Шрифт:
Закладка:
Вспоминаю и друзей, ночи, проведенные за беседами где-нибудь в кафе на улице Вобан, между темных зеркал у иллюзорного предела метафизики. Думаю о жизни, которую оставил, и не знаю, кого больше ненавидеть – Пьера или себя самого.
Пьер – мой старший брат; как глава семьи он решил отослать Энрике, на него пусть и возлагается ответственность.
27 января 1913 года мой племянник взошел на борт судна «Николя Боден», плывущего в Кайенну[29]. Лучшие моменты пути Энрике провел за книгами Жюля Верна, или за медицинским справочником «Тропические болезни для всех», или за написанием дополнений к своей монографии об Олеронском морском кодексе.

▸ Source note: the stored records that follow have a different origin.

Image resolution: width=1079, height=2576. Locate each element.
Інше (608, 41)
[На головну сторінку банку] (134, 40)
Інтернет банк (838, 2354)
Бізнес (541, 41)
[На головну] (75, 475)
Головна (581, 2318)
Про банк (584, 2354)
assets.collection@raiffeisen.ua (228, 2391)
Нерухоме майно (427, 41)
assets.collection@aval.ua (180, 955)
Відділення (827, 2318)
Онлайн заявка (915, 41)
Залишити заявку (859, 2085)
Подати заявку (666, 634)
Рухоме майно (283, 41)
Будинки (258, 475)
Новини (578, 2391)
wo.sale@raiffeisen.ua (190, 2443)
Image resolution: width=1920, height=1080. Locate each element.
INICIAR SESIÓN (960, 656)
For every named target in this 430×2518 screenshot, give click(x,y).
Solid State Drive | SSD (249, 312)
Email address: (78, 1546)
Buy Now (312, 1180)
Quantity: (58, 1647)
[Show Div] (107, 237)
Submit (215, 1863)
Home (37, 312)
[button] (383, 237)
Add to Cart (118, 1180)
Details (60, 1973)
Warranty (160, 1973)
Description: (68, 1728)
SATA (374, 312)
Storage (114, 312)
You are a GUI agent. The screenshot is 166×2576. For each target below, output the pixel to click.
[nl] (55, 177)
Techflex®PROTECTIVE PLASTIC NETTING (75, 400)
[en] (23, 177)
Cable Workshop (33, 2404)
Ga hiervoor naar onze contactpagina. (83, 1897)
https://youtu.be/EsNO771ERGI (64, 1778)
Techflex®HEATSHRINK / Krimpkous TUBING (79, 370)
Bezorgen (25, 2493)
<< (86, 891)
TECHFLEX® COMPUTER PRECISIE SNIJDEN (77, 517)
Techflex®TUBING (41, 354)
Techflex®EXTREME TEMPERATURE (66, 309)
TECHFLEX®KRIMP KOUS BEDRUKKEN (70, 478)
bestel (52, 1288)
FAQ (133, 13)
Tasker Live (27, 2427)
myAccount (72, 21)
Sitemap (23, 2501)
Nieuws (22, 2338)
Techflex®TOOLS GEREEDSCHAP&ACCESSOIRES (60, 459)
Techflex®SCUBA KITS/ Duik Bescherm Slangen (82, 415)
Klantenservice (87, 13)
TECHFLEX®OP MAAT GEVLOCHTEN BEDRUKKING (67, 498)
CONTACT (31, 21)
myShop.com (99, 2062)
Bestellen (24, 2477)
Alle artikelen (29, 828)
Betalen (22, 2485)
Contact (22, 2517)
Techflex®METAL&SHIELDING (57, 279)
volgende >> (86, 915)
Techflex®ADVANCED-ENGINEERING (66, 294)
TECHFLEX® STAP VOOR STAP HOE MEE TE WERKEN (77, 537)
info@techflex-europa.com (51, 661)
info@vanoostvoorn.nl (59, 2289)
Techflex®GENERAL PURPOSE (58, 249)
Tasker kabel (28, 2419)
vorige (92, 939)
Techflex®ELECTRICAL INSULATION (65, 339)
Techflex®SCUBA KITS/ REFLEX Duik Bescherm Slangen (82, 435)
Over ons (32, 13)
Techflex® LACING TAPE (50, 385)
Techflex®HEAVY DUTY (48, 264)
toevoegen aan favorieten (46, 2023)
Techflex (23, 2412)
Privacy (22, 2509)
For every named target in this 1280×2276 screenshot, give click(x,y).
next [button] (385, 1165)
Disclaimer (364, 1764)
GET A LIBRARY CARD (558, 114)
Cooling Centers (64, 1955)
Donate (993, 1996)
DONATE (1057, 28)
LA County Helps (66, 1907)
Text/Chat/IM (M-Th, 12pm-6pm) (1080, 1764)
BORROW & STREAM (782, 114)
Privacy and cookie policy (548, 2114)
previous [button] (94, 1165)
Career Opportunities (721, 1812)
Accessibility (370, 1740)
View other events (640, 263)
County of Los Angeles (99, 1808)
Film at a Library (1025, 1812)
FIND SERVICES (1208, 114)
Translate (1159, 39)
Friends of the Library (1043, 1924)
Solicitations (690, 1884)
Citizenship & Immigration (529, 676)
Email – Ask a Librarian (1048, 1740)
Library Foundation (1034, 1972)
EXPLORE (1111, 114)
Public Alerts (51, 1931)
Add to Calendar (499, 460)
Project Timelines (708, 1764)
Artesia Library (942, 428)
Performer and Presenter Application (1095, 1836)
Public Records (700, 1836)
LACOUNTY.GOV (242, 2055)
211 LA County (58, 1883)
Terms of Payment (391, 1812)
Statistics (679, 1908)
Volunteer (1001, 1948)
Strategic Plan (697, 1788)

Он избегал разговоров о политике и приближающейся войне, хотя впоследствии пожалел, что не принимал участия в этих беседах. В трюме везли человек сорок ссыльных. Энрике признавался, что ночами представлял (сначала сочиняя приключение, чтобы забыть о своей ужасной судьбе, потом, к досаде, невольно воодушевляясь), как спустится в трюм и поднимет мятеж. В тюрьме уже не рискнешь поддаться игре воображения, писал он. В смятении и страхе оттого, что совсем скоро ему придется жить в тюрьме, Энрике уже не делал различий – надзиратели, узники, отпущенные на поселение, – от всех с души воротило.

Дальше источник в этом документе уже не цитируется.